Michel Moglia


Sahara depuis le Tassili N’Ajjer.
Photo : Michel Moglia

Les influences.

Le sable des dunes et le feu du ciel
Pour de mystérieuses raisons, le Sahara, d’une part, et puis aussi le feu sous toutes ses formes ont exercé dès mon enfance un attrait singulier . Je rêvais souvent d’écouter le chant des dunes sous les feux d’un soleil aussi immense que le ciel…
Mes rêves n’ont pour moi un intérêt véritable que lorsque je parviens à les confronter à la réalité.
Je suis donc allé vivre quelques années dans la zone sahélienne, au Niger, au Burkina, puis j’ai traversé le Sahara en plein mois de juillet et cela a vraiment chamboulé ma vie.
J’ai appris la relativité des modes de pensée, des cultures, des musiques, des aspirations de chacun en fonction de l’endroit où il vit, j’ai appris la relativité du confort.
Et puis surtout, j’ai appris la relativité de ma propre pensée, de mes jugements esthétiques naguère définitifs. j’ai appris à me méfier de ceux qui croient savoir, de ceux qui avancent avec certitude…
A mon retour d’Afrique, j’ai abandonné sans regret mes quatorze années d’étude de la musique classique et je me suis lancé dans diverses recherches visuelles et sonores en me concentrant sur les transferts d’énergie.
Tous les territoires thermiques sont devenus pour moi des terrains d’aventures où l’on peut s’aventurer et même, parfois, s’enliser…
Le feu est ainsi devenu mon interlocuteur privilégié, une sorte de double de moi-même tant il est à la fois changeant tout en conservant sa forte identité propre.

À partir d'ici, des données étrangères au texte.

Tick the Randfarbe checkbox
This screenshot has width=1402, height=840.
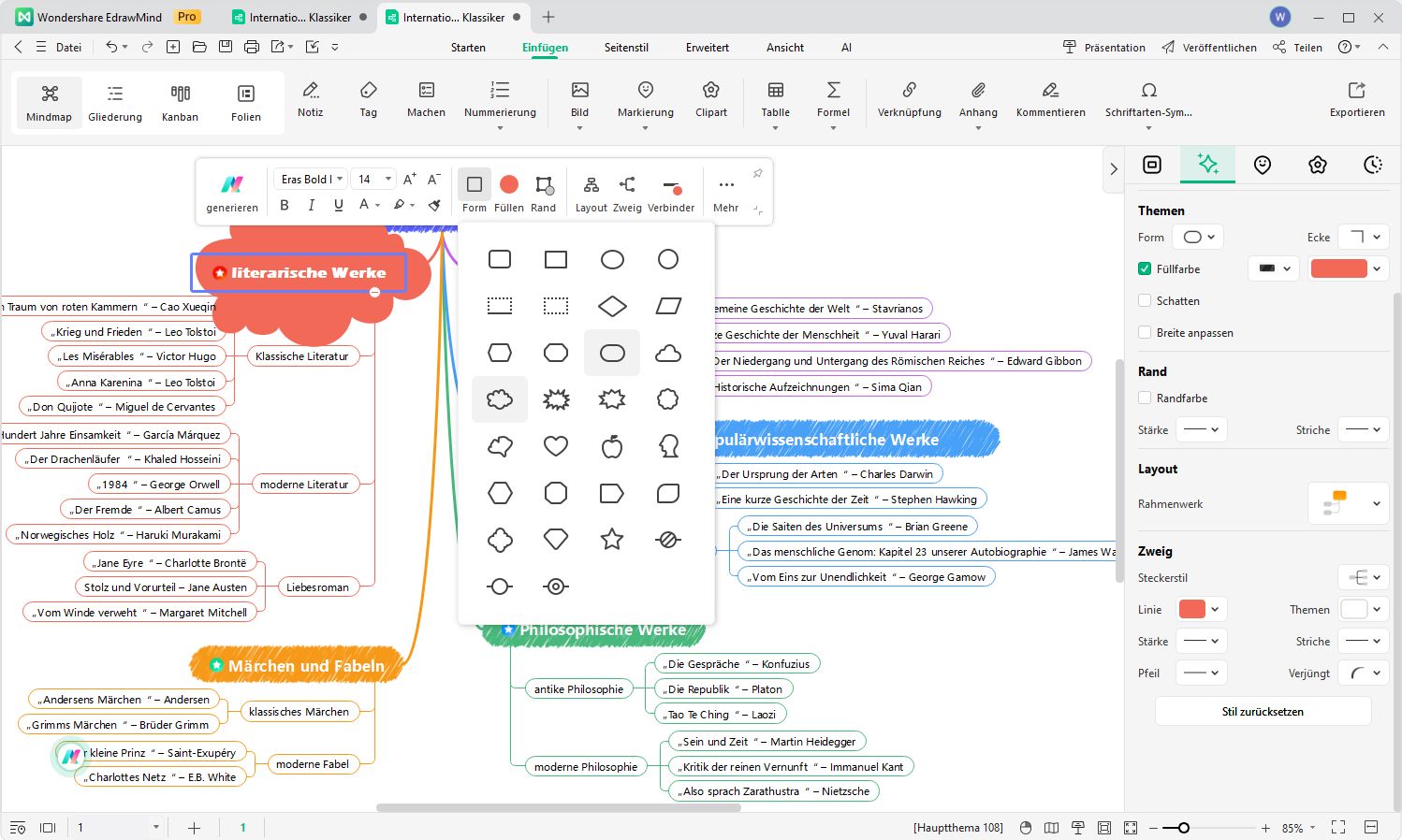pos(1145,398)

Sur le site de la Centrale thermique de PERM Oural. Entre eau et feu : création d’un Cœur Thermique
Photo Association Orgue à feu

Le sable, les terres et le feu : c’est le plus souvent le territoire des potiers. J’ai commencé par emprunter ce chemin mais les céramistes ont peur des flammes. Ils les enferment dans des prisons qu’ils appellent « fours » . Le feu se venge en se cachant à leurs yeux, en agissant en douce, de façon définitive, derrière les murs de briques et d’acier. Lorsque le four est ouvert et froid, le feu s’est enfui, la magie aussi.
Je devais par conséquent travailler d’une autre façon : J’ai imaginé une technique spécifique en étendant de fines couches de terre sur des armatures inoxydables. Au lieu d’enfermer le feu dans une cage, je l’ai aidé simplement à devenir plus puissant , plus véhément, parfois vraiment violent.
Je saute en quelques minutes à plus de mille degrés dans une sarabande infernale de chiffres du pyromètre et la fusion des minéraux commence, une fusion que j’observe, que j’accompagne, que je renforce parfois à l’aide de multiples chalumeaux ou que je refroidis dans un délicieux nuage de vapeur blanche qui m’enveloppe.
Mon rêve est devenu réalité. J’ai remplacé les pinceaux par mes brûleurs, la toile par ma toile d’argile scarifiée par la flamme, quelquefois tendue sur une armature métallique en forme de pirogue.
J’obtiens alors des « boucliers » au sens large, des surfaces qui séparent deux mondes opposés, des terres tendues qui protègent et garderont éternellement la mémoire de leur rencontre avec le feu.Ces surfaces craquelées, parfois d’apparence fragile mais qui, en réalité, vont défier le temps comme n’importe quel minéral ancré de surcroît dans le métal, sont l’une des deux faces de ma création. De l’autre côté, la flamme, dans les entrailles de de mes orgues à feu, vibre et parfois rugit comme un lion dans la savane.

On serait, parait-il, soit peintre, soit photographe,soit musicien, soit ? … Je suis juste vivant… Pour le moment.